Zax features a rather flimsy story, but it still provides a sturdy enough framework to hang the game's action on. The eponymous hero is out scouring the galaxy for profits when he's forced to crash-land on a remote planet. There he meets the primitive korbo, a dinosaur-headed agrarian species that lives in fear of an angry god, OM. OM, you learn, is really a powerful robot with a short temper and a legion of robotic minions. When Zax meets up with the korbo, he naturally discovers his do-gooder side and takes up the fight to liberate them from OM. It's a cliché-ridden plot that sounds a lot like one of the episodes from the original Star Trek TV series. The bland and sometimes childish dialogue doesn't help the story, and the attempts to make Zax sound like a cross between Han Solo and Duke Nukem usually fall flat, too. Lame one-liners like 'I'm the man!' just don't cut it, though Zax will utter a few funny retorts from time to time.

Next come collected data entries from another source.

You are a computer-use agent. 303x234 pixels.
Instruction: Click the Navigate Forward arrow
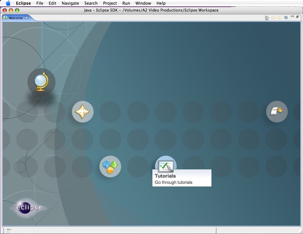(x=279, y=18)
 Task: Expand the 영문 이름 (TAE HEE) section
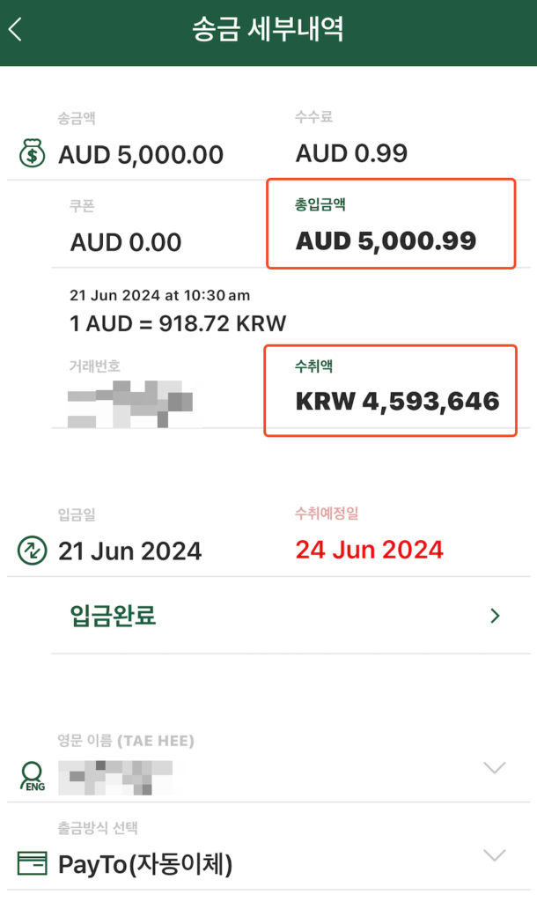point(494,767)
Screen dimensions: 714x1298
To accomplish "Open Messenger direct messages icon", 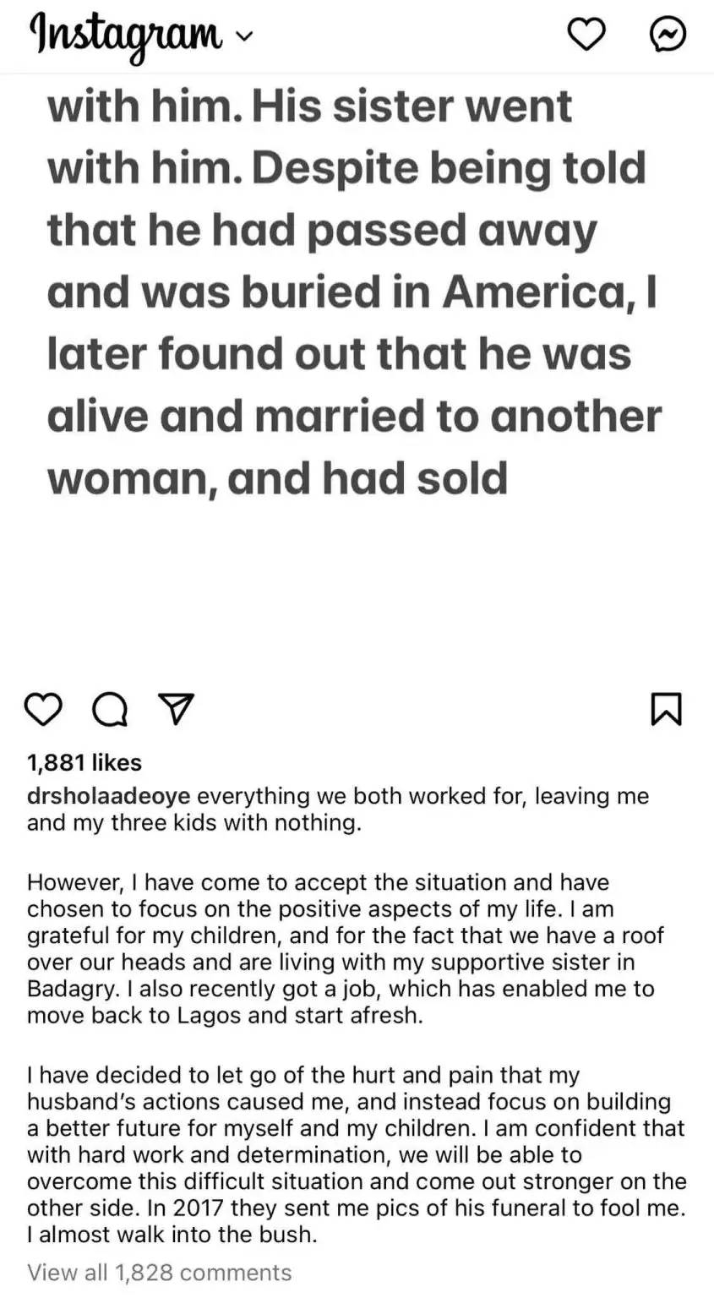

Like the story, Zax's gameplay is simple, if not simplistic: You run around and kill stuff. And then run around and kill more stuff. It's a classic gaming formula that can come across as vapid and boring or refreshingly fun. Thanks to Zax's excellent pacing and rewarding action, it's usually the latter here. You'll make your way through 2D prerendered landscapes, exploring lush jungles, alien temples, and innumerable twisting tunnel complexes. Along the way, you'll engage in a never-ending series of key hunts and lever-pulling exercises, with the occasional boss battle thrown in for good measure. Despite their different particulars, the level designs and goals feel very repetitive: You'll free yet another hapless korbo prisoner, switch on the power for some doohickey, or find more artifact pieces for some forgettable reason. That sort of repetition rarely becomes the problem it would be in other games: The level goals and layouts are really just there to funnel more monsters your way, arcade style. There's just enough diversity to hold your interest and keep the action flowing.

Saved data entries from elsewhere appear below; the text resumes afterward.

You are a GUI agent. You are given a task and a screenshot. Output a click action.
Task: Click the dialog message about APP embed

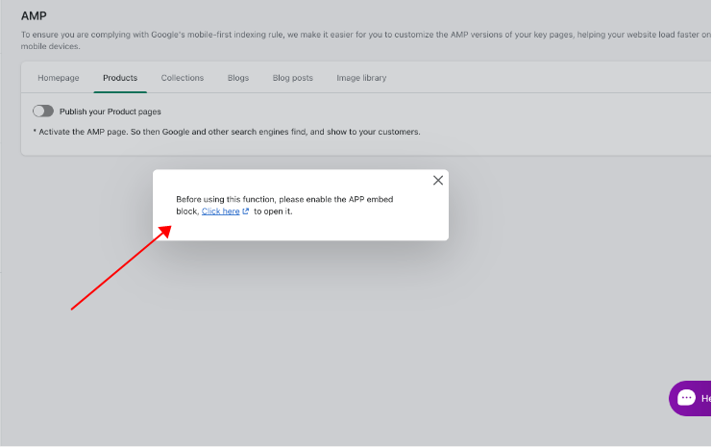(x=284, y=206)
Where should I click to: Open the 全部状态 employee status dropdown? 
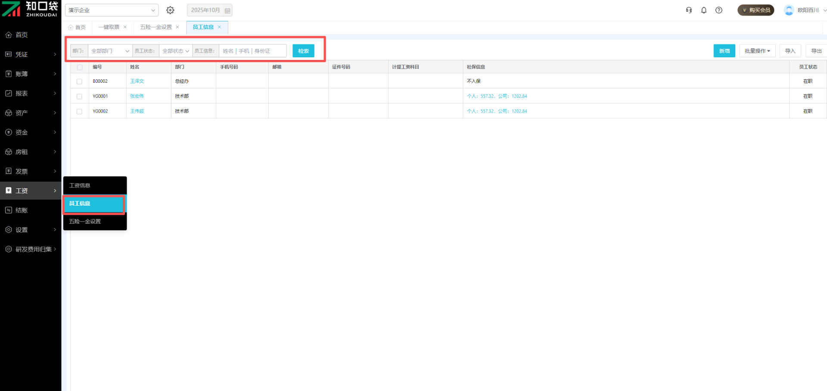(175, 51)
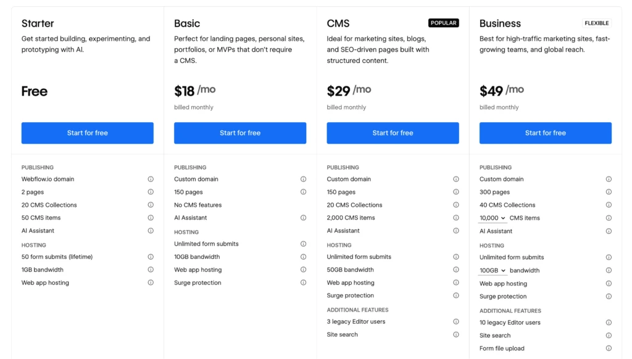Select the POPULAR badge on the CMS plan
This screenshot has width=632, height=359.
click(444, 22)
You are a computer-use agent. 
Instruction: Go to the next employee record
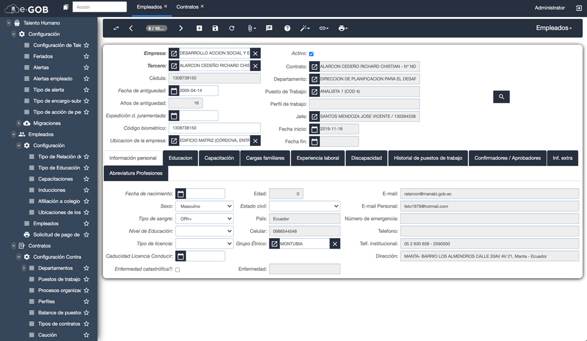point(181,28)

During your adventures, you'll face a range of death-dealing robots and native animals, like grunting warthog-like creatures that charge out of the underbrush at you. Similar to the classic arcade game Gauntlet, many of the robots continually spawn from monster generator pads until you destroy a nearby control panel. To fight the game's menaces, you'll employ weapons such as a modified laser welder, an automatic pistol, a sentry gun, a grenade launcher, and a missile launcher. Many of the weapons are superfluous since you can easily play through the game using just a handful of them. Weapon choice is more of a personal preference than anything. When using your guns, you'll find that the controls can feel a bit awkward at first but work very well with practice. You move Zax with the keyboard and move his targeting cursor independently with the mouse. The cursor doesn't show the exact spot where a weapon will hit, but rather the direction in which it will fire. These controls make Zax feel a bit like another '80s arcade classic, Robotron: 2084.

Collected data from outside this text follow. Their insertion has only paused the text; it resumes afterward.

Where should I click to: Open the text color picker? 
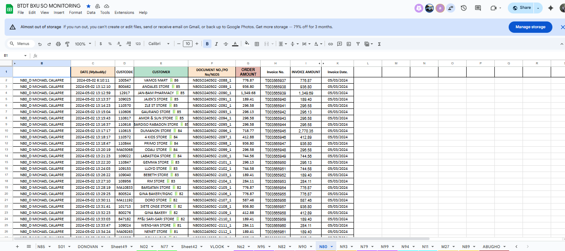[x=235, y=44]
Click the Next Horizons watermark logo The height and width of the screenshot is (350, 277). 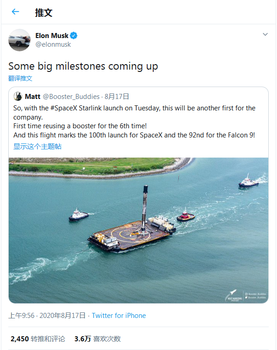(234, 295)
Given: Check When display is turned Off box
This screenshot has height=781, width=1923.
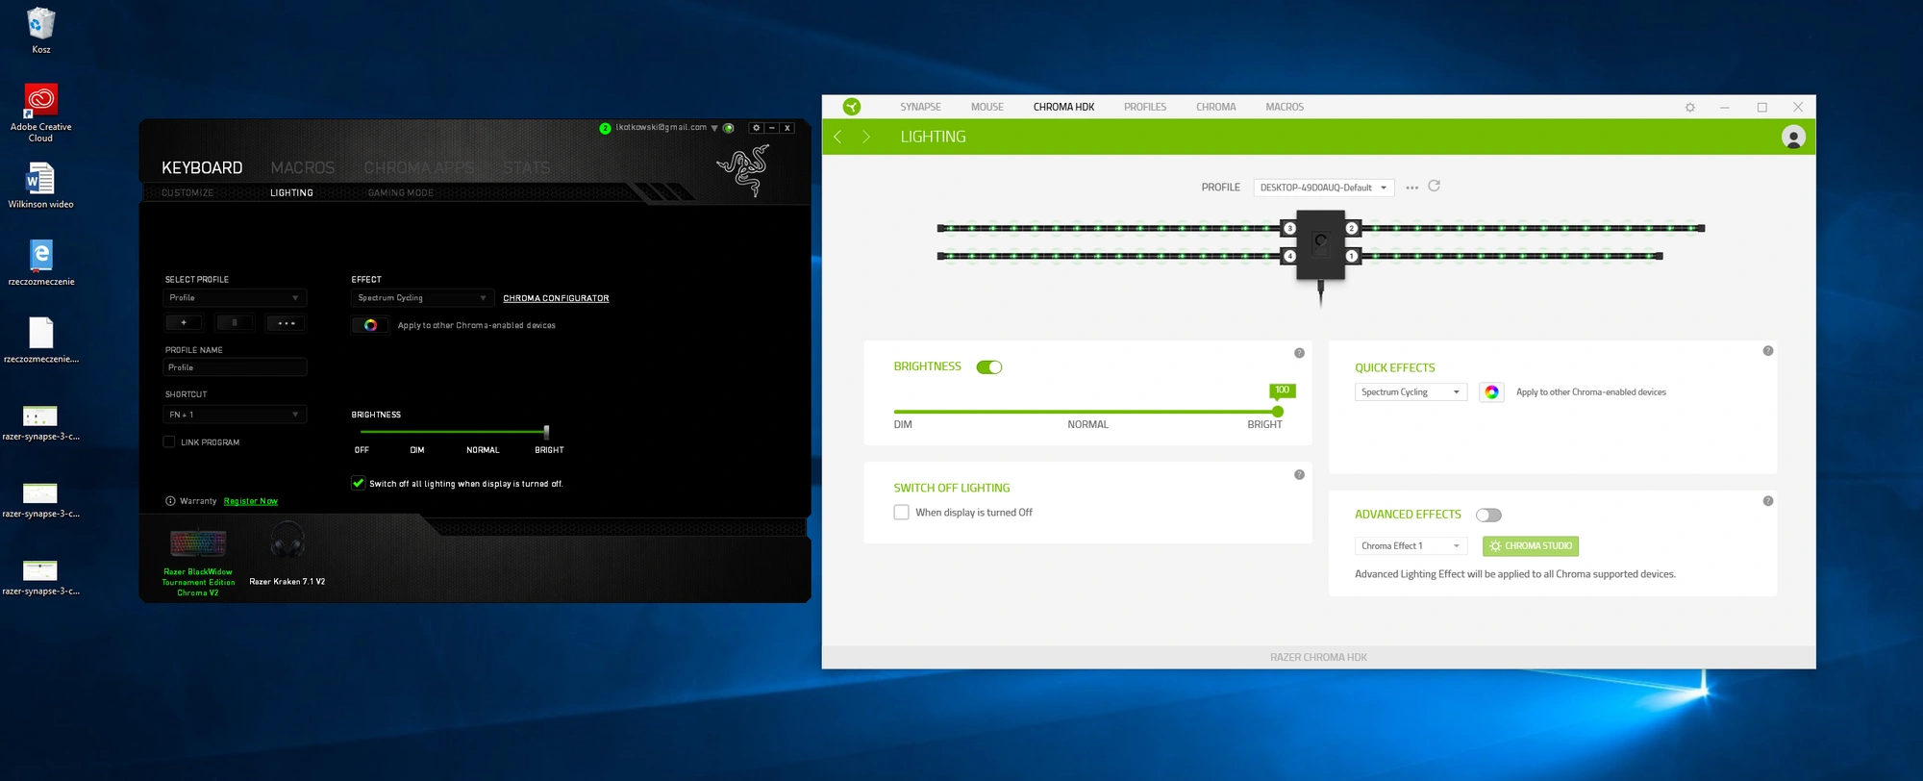Looking at the screenshot, I should (x=901, y=513).

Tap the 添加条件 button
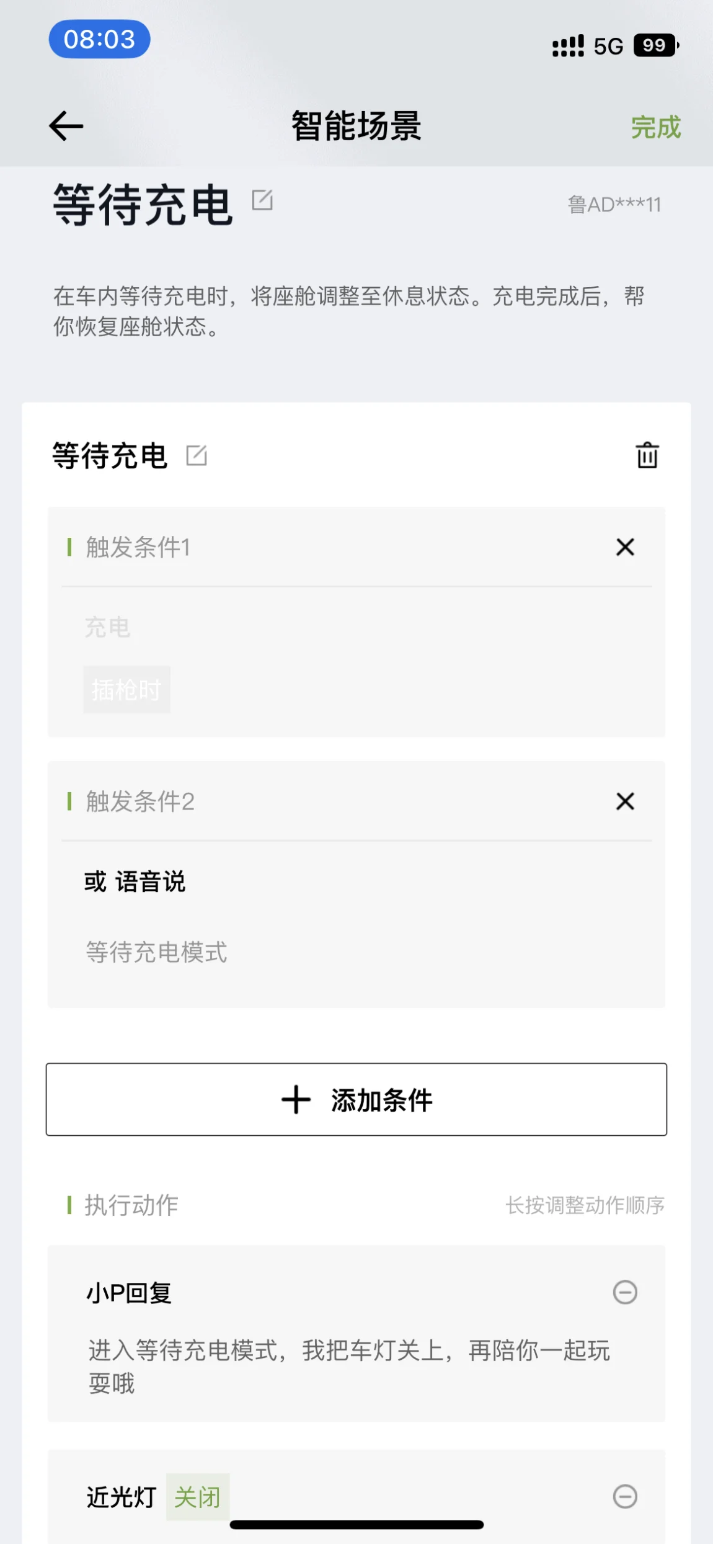click(x=357, y=1099)
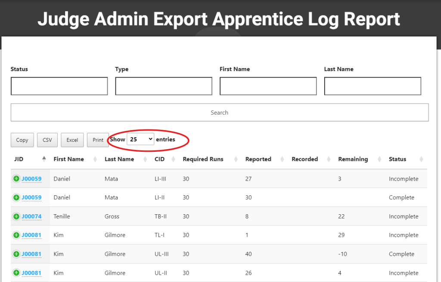The width and height of the screenshot is (441, 282).
Task: Click green plus icon on UL-III row
Action: coord(16,254)

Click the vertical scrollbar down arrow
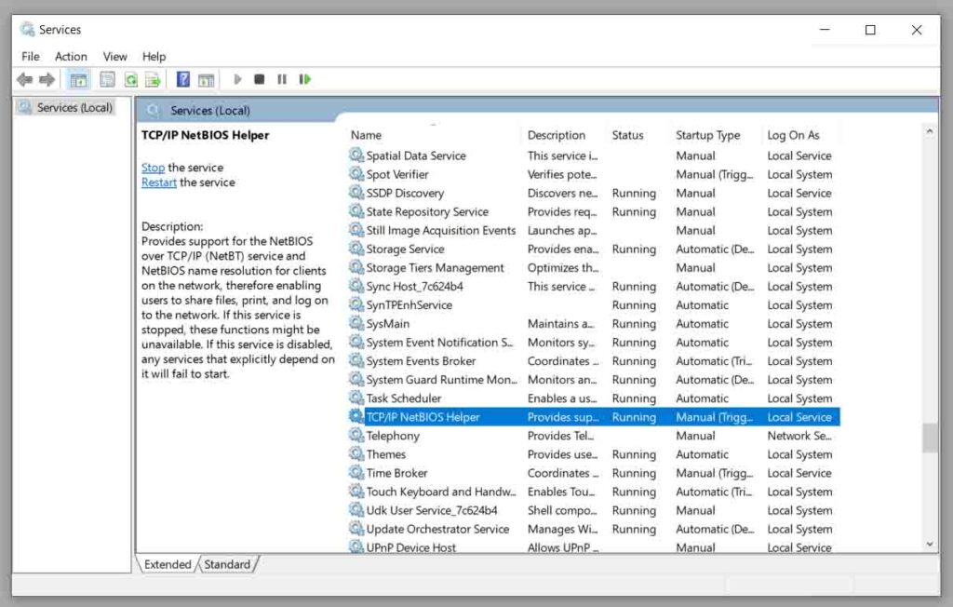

You'll learn about your weapons from Zelon, the female-voiced computer on Zax's ship. Zelon, affectionately known as Babe, relays story-based mission objectives, advice, and explanations. Babe might seem a bit too talkative for your taste, though. Her dialogue box will appear so frequently during a few of the early levels as to be distracting, sometimes even popping up during the middle of firefights thanks to scripted events.
Scripted events can interfere with gameplay in other ways too. You might run across a robot and find that you can't shoot at him until he's uttered a bit of dialogue first. That sort of awkwardness isn't uncommon in Zax. When OM was programming his robotic henchmen, he apparently forgot to finish their artificial intelligence. Despite a nearby battle, enemies seem to react only if you walk right next to them or activate hidden triggers in certain areas of the maps. Happily, believability isn't really important in an arcade-style action game like this. To compete against brighter opponents, you can play Zax online in three multiplayer modes: salvage king, deathmatch, and capture the flag. Trying to access multiplayer through a firewall can result in system lockups, though. In fact, a number of bugs, like one that drops you to the Windows desktop when you try to restart a mission, mar the game.
As you tackle Zax's hundred or so relatively small maps, you'll grab a variety of power-ups, often found hidden in ceramic pots or bamboo boxes that litter the landscape. Ore and crystals can be taken back to Zax's stranded ship, where they're transmuted into weapons and other gadgets by a materials generator. A native fruit can heal Zax's wounds. Floating spheres of energy left by destroyed robots recharge Zax's shields and some of his guns. More notable than the items you do find are the ones you won't: Other than an alien gun, there aren't any random items that boost your powers or abilities. Access to new weapons at your ship only seems to progress on a hidden timetable. Also, there are no character classes to choose and no skills to build up; you just play as the default character. While Zax does offer three difficulty levels, the single-player game is only around eight to 12 hours long. So, without those other features, replay value suffers. That's a lesson that Reflexive apparently didn't learn from Diablo.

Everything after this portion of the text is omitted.